[Dataset entries]
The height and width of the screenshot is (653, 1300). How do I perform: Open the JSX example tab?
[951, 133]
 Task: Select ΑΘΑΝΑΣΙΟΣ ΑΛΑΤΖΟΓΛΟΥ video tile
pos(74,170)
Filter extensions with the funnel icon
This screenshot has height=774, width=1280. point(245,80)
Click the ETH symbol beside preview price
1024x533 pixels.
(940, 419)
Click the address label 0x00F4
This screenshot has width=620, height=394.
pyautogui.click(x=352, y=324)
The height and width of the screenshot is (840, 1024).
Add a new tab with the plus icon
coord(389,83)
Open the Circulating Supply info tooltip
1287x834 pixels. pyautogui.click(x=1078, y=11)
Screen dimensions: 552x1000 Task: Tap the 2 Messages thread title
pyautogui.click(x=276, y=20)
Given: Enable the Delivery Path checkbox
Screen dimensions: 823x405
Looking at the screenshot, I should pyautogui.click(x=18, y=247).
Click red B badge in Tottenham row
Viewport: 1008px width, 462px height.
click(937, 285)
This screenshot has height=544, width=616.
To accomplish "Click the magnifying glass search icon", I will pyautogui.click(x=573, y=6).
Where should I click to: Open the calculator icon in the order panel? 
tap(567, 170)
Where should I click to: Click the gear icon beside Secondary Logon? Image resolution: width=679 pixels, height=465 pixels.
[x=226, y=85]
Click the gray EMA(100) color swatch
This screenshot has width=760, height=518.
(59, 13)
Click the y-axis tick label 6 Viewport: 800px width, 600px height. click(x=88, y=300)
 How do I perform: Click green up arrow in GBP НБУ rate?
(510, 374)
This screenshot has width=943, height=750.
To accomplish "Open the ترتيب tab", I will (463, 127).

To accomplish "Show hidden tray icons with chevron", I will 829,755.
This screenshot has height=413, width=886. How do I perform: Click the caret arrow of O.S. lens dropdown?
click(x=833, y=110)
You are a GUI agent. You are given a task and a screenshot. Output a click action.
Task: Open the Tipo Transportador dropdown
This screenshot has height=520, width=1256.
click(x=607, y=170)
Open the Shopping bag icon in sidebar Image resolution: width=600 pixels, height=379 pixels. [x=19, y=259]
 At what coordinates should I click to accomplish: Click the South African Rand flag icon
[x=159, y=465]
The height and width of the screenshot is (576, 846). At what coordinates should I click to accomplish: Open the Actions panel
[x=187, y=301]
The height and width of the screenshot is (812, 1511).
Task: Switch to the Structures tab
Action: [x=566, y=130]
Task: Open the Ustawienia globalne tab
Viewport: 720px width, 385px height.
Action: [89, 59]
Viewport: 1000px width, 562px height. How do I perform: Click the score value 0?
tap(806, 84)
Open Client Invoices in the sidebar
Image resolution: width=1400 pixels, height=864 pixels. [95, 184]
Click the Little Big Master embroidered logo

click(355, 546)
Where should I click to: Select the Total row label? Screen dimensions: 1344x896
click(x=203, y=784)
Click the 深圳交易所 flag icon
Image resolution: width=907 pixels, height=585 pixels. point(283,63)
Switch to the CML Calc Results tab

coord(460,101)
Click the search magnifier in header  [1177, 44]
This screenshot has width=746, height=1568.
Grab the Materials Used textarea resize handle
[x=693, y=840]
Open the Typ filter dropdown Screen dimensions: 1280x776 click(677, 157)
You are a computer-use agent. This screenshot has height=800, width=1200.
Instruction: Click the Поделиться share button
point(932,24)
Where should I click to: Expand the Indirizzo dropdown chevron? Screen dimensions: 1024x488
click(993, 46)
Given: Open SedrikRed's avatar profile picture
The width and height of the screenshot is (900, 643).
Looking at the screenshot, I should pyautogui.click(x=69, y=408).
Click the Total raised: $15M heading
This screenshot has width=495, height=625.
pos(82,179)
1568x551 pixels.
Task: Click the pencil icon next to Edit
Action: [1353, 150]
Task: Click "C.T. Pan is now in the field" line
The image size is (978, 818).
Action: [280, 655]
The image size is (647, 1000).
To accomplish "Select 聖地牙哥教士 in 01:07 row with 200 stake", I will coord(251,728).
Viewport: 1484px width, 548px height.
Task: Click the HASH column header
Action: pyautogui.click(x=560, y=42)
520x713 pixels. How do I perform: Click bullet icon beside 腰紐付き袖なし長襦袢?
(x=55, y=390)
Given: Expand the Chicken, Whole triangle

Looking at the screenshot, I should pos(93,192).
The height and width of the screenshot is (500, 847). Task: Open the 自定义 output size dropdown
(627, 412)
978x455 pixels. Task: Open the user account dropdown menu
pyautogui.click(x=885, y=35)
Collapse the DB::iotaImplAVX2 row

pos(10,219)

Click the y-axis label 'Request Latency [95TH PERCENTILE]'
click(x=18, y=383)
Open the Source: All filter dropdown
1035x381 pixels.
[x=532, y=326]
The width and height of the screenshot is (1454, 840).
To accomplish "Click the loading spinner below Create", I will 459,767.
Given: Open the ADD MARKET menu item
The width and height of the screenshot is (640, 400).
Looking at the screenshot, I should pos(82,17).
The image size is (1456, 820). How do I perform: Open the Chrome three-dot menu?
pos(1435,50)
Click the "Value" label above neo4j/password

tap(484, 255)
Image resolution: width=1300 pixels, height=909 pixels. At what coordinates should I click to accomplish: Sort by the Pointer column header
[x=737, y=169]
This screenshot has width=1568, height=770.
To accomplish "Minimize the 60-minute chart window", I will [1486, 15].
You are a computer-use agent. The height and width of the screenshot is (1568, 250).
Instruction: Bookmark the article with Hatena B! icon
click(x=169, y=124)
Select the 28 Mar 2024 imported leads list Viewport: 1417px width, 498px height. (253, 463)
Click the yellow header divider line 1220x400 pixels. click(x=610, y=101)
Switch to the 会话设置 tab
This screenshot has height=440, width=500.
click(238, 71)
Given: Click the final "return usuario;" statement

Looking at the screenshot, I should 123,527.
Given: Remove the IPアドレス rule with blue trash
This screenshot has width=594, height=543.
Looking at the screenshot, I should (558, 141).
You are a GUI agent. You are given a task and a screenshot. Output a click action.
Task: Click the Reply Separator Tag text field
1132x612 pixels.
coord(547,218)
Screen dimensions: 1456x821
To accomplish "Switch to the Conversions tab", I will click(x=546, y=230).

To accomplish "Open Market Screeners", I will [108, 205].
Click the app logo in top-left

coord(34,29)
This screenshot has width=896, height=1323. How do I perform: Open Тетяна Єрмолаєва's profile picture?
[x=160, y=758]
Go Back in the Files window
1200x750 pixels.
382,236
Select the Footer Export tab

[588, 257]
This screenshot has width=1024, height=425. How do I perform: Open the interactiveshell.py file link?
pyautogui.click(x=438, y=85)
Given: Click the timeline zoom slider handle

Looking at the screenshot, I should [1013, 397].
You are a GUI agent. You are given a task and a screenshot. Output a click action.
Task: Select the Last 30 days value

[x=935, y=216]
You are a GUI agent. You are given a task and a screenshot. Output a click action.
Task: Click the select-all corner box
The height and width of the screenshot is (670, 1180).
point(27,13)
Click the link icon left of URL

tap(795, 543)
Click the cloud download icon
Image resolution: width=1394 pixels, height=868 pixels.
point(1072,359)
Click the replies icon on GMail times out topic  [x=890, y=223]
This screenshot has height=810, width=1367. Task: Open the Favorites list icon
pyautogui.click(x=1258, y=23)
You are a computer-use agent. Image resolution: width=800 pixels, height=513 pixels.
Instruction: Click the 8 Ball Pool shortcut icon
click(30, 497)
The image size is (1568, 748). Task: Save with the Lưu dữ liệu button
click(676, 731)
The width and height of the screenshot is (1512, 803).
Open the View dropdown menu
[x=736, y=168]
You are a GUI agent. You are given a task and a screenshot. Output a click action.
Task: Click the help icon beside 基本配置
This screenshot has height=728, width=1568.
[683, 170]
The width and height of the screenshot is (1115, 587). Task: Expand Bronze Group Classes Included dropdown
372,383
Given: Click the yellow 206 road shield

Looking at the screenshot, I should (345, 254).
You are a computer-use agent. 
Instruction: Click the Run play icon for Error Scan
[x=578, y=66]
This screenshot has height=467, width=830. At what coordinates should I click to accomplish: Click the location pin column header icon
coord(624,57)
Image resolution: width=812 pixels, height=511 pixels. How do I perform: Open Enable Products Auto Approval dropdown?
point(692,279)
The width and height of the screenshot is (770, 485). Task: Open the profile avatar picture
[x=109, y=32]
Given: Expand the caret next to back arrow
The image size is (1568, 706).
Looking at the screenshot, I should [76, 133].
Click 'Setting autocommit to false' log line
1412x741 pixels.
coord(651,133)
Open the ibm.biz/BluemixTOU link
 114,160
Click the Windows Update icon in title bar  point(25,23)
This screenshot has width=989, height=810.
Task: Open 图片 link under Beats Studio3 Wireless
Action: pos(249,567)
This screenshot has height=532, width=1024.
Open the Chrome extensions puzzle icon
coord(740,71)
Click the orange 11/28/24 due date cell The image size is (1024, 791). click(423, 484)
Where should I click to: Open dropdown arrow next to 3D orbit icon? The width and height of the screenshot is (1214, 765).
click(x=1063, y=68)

• WHAT TO DO:
Find "search" in the data above. Report each line where it appears.

• EXERCISE SOLUTION:
To accomplish "Click the magnifying glass search icon", I will pyautogui.click(x=573, y=6).
Click the search magnifier in header  [1177, 44]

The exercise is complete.